Using a risk tolerance questionnaire (RTQ) to establish a retirement income strategy is akin to your doctor checking your pulse to measure your cholesterol. There is nothing wrong with checking your pulse, but it is an inappropriate test for the situation. We propose an alternative test – the RISA – to select the best deaccumulation approach.
During your accumulation years, you work and use the proceeds to fund essential living needs, emergencies, financial milestones, and hopefully save and invest a portion for retirement. Through it all, your human capital is how you pay the bills and “invest for the long term.” These savings enjoy a long-term horizon meant to cover retirement. Though there will be expenses that will need to be funded, thinking in terms of the assets-only wealth accumulation process offered by modern portfolio theory (MPT) is a reasonable approximation.
Investors are generally told to invest as aggressively as possible to earn the greatest risk premium from the stock market over the long-term, subject to their comfort with stomaching short-term market fluctuations that will hopefully balance out into a greater growth rate over time. RTQs have emerged as a tool to help advisors identify the amount of volatility their clients can stomach with their investment portfolios.
During accumulation, RTQs can serve as a helpful tool for advisors. They fit well with an assets under management (AUM) revenue model that offers a set of model portfolios designed with different risk levels. An RTQ also provides documentation for compliance about why a particular portfolio recommendation has been made.
While we applaud the many new developments that incorporate risk tolerance, capacity, and composure into RTQs, it is unclear how well they measure risk tolerance, how stable risk tolerance is during different market environments, and so forth. This article is not about these issues. Rather, we identify a significant shortcoming with RTQs, as well as a solution, when it comes to the question of retirement.
Why is investing during retirement different?
Investing during retirement is different than accumulation. The definition of retirement continues to be elusive. Whatever form (or even name) it takes, retirement is about a life transition. It is a transition away from being dependent on your human capital to fund your spending goals. If you don’t have employment income to fund your essential expenses, you have effectively transitioned how you fund your daily expenses from human capital to your investment capital. This changes the mental calculus.
If you are funding most of your essential expenses from your investment portfolio, the phrase “investing for the long term” is incomplete. MPT was designed for portfolios with no finite time horizon or distribution need. While the 30-year horizon in retirement may be a similar horizon to the accumulation years, retirement triggers new risks.

# [PROVIDED DATA]

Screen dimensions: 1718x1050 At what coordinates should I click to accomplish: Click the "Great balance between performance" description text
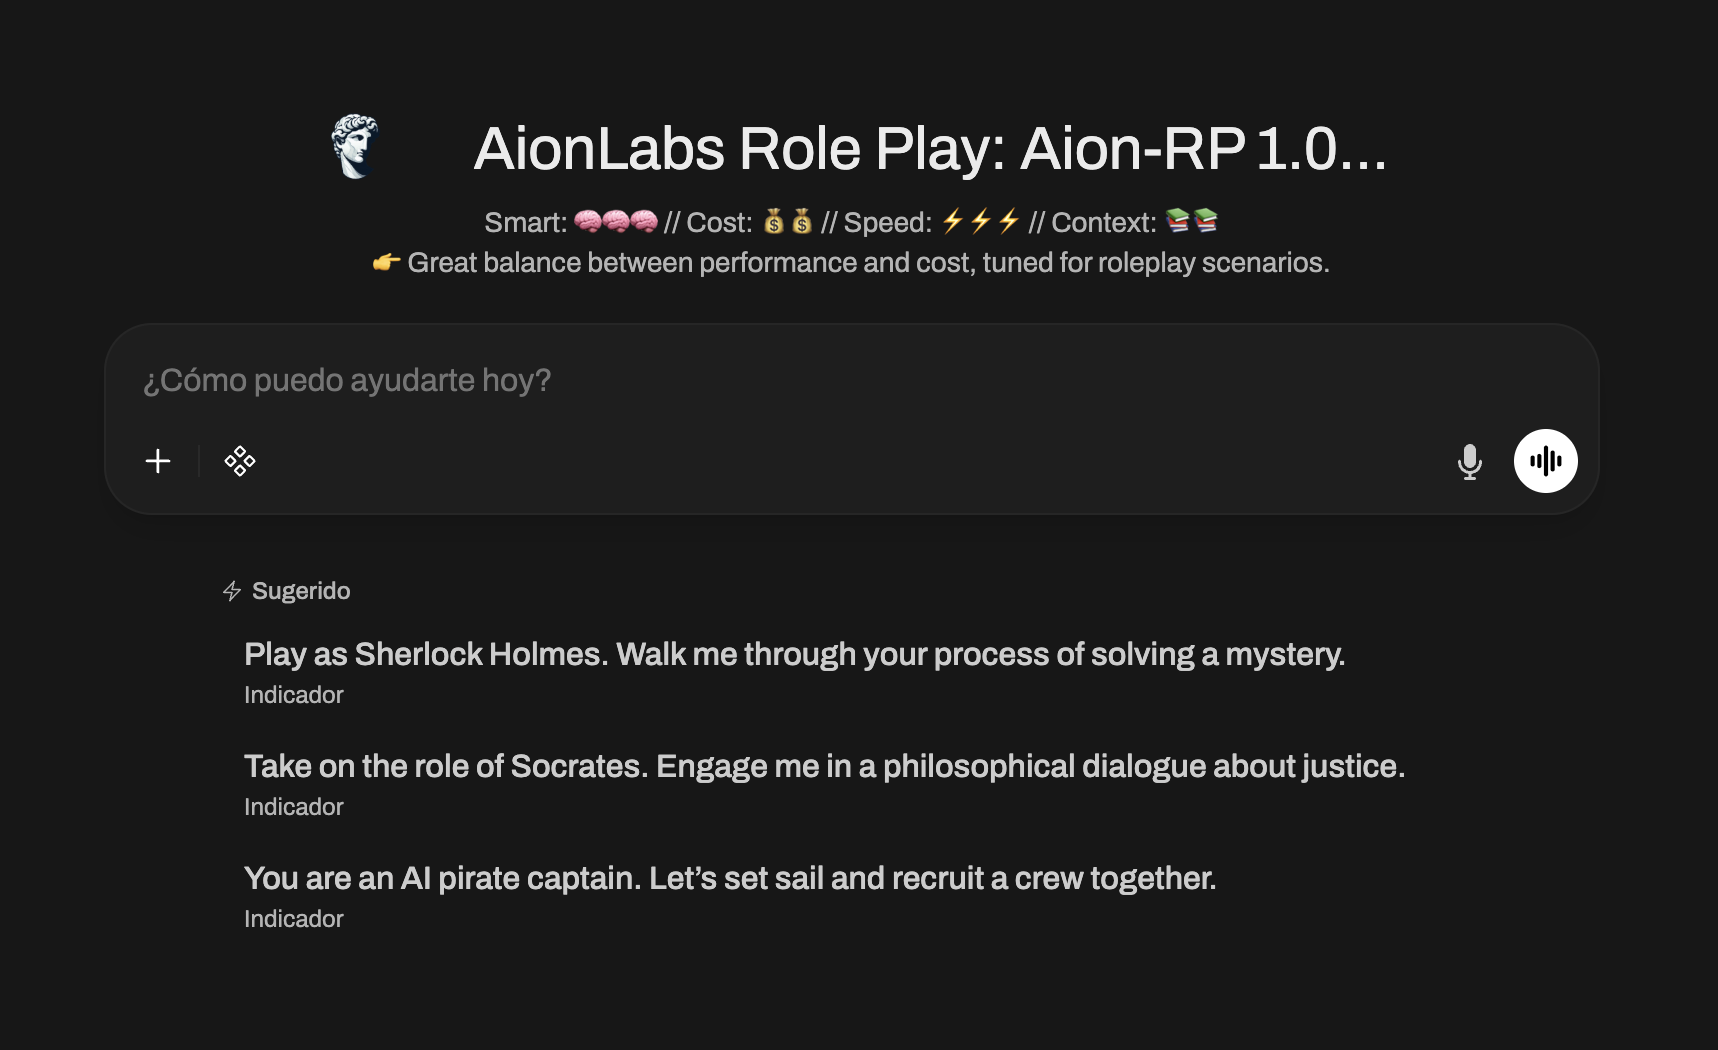(x=868, y=263)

# [STATED GOAL]
From the text on retirement investing above, repeat word for word the part that opens with the words "Using a risk" and closes with "a reasonable approximation.".

# [EXERCISE RESPONSE]
Using a risk tolerance questionnaire (RTQ) to establish a retirement income strategy is akin to your doctor checking your pulse to measure your cholesterol. There is nothing wrong with checking your pulse, but it is an inappropriate test for the situation. We propose an alternative test – the RISA – to select the best deaccumulation approach.
During your accumulation years, you work and use the proceeds to fund essential living needs, emergencies, financial milestones, and hopefully save and invest a portion for retirement. Through it all, your human capital is how you pay the bills and “invest for the long term.” These savings enjoy a long-term horizon meant to cover retirement. Though there will be expenses that will need to be funded, thinking in terms of the assets-only wealth accumulation process offered by modern portfolio theory (MPT) is a reasonable approximation.